Nekrosis pulpa pada akar gigi menunjukkan terjadi dari 20%-40%. kejadian dari nekrosis pulpa terlihat tidak berhubungan dengan lokasi terjadinya fraktur akar gigi pada apikal, tengah ataupun bidang insisial tetapi lebih berhubungan dengan kavitas oral taupun beberapa dislokasi segmen insisial. Jika ada bukti pada portiokoronal pulpa, ini secara umum dipercaya bahwa segmen apikal akan tetap berfungsi. Perawatan edontotik adapun biasanya dilakukan pada segmen koronal pada kanal akar gigi.
Kemampuan diagnostik dokter benar-benar diuji ketika terdapat beberapa kanal pada gigi. Misalnya gigi molar yang memiliki 3 kanal, dengan kanal pertama tetap intak dan sehat, kanal kedua mengalami inflamasi akut, dan kanal ketiga mengalami nekrosis2. Lingkungan pulpa memiliki keunikan dibandingkan dengan jaringan lunak tubuh lainnya. Karena pulpa memiliki lingkungan “non compliant” yang menyebabkan produk inflamasi lebih lambat dihilangkan dibandingkan jaringan lunak tubuh yang lain. Keadaan ini menyebabkan terjadinya destruksi lokal dalam jaringan pulpa. Anamnesis pada nekrosis pulpa berupa tidak ada gejala rasa sakit, keluhan sakit terjadi bila terdapat keradangan periapikal. Pemeriksaan perkusi tidak didapatkan nyeri dan pada palpasi juga tidak terdapat pembengkakan serta mobilitas gigi normal. Foto rontgen gigi biasanya normal kecuali bila terdapat kelainan periapikal terjadi perubahan berupa radiolusen.

Pulp Capping


Perforasi traumatic dari pulpa dapat terjadi dengan dua cara, melalui benturan pada gigi atau terbenturnya gigi oleh alat secara tak sengaja pada preparasi kavitas. Luka pulpa harus dibersihkan dari kotoran dan perdarahan dihentikan dengan kapas steril atau paper point yang diletakkan pada luka. Bila luka kering, bahan pulp capping harus diletakkan di atas daerah perforasi. Tindakan ini harus diikuti dengan basis zinc okside-eugenol dan restorasi permanen (Haskell dkk, 1978).
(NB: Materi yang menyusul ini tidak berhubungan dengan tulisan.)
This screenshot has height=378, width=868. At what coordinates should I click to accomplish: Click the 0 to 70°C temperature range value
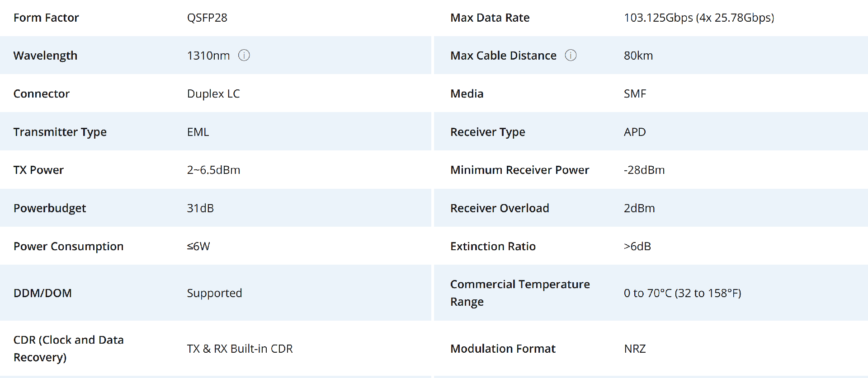[x=682, y=293]
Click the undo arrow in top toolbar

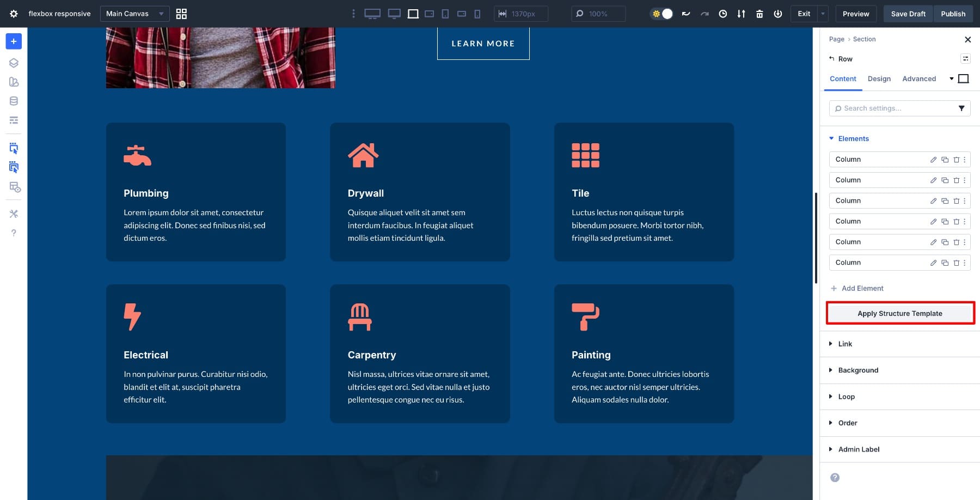click(686, 14)
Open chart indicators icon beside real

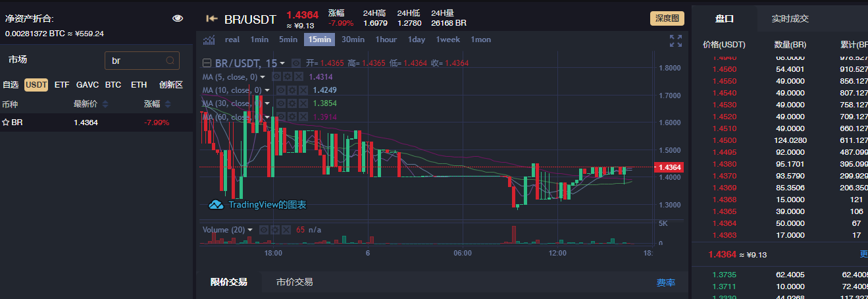tap(209, 40)
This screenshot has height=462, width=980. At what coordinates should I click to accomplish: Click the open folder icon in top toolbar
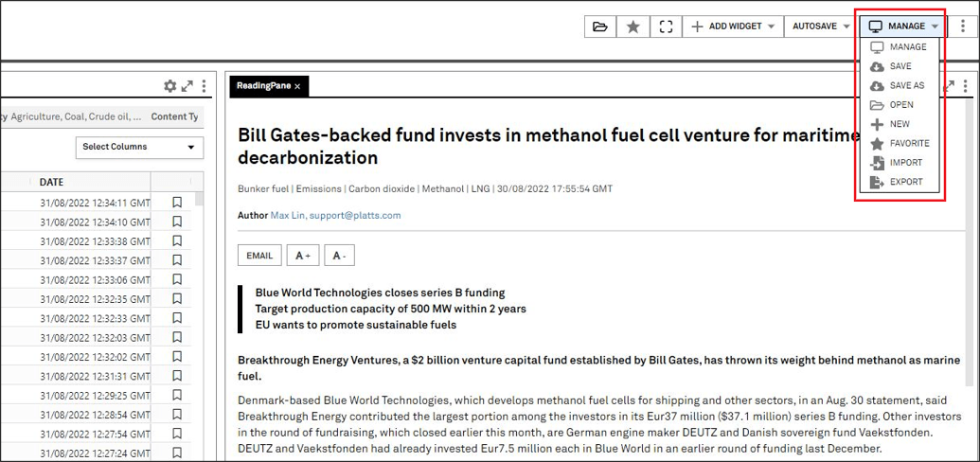click(600, 27)
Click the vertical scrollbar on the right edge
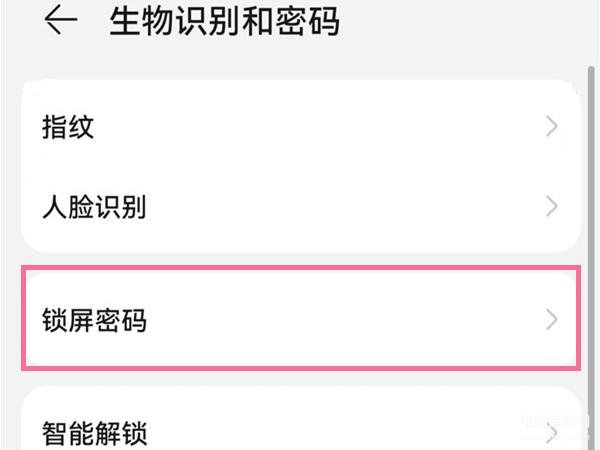 (588, 200)
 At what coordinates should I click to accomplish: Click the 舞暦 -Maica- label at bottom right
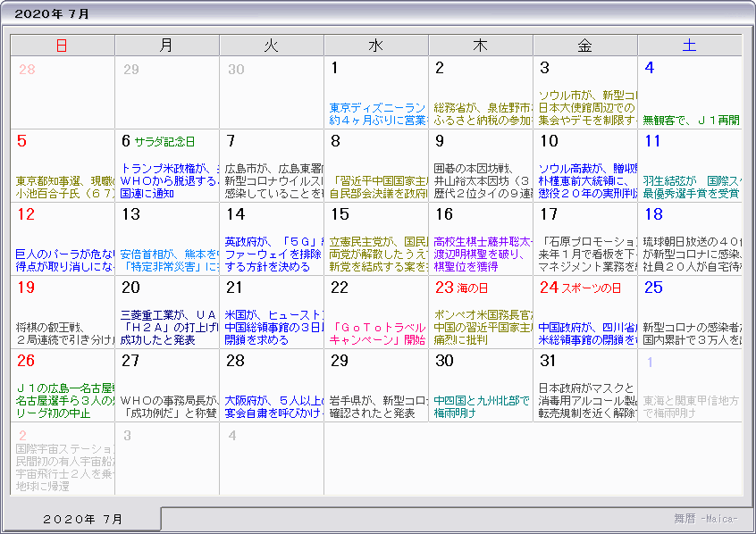(706, 518)
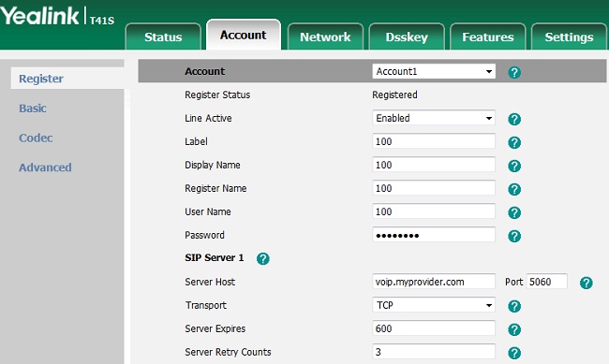Click the SIP Server 1 help icon
The width and height of the screenshot is (609, 364).
click(x=263, y=258)
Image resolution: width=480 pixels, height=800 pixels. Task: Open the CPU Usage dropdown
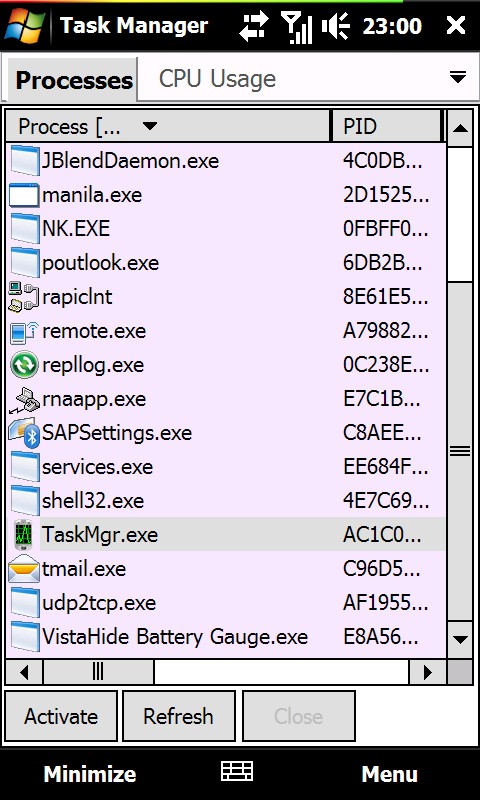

Bahan yang paling sering digunakan untuk pulp capping mengandung kalsium hidroksid (Zander, 1939; Stanley dan Lundy, 1972). Penggunaan kalsium hidroksid yang tepat menghasilkan keberhasilan 75% (Tronstad, 1974; Pitt Ford, 1980), walaupun beberapa bahan serupa tidak berhasil (Pitt Ford, 1980).
Pada situasi yang menguntungkan, pulpa member respons dengan membentuk dentin reparative di balik daerah perforasi untuk membuat jembatan dentin. Pada penggunaan bahan yang paling tepat, jembatan ini terbentuk di dekat bahan capping, tetapi dengan bahan kalsium hidroksid sendiri, jembatan terbentuk jauh dari bahan capping (Tronstad, 1974). Jembatan dentin tidak dibentuk oleh kalsium dari bahan pulp capping (Attalla dan Noujaim, 1969).
Pentingnya mencegah kontaminasi bakteri pada saat perforasi perlu diperhatikan ( Paterson, 1974), namun Cox dkk (1982) menunjukkan bahwa kontaminasi dalam periode 24 jam tidak mempengaruhi keadaan pulpa. Sebaliknya, tingkat keberhasilan pada gigi yang terkontaminasidengan ludah selama 7 hari lebih rendah. Besar perforasi juga diperkirakan mempengaruhi hasil, walaupun Pitt Ford (1979) tidak menemukan bukti yang mendukung perkiraan ini.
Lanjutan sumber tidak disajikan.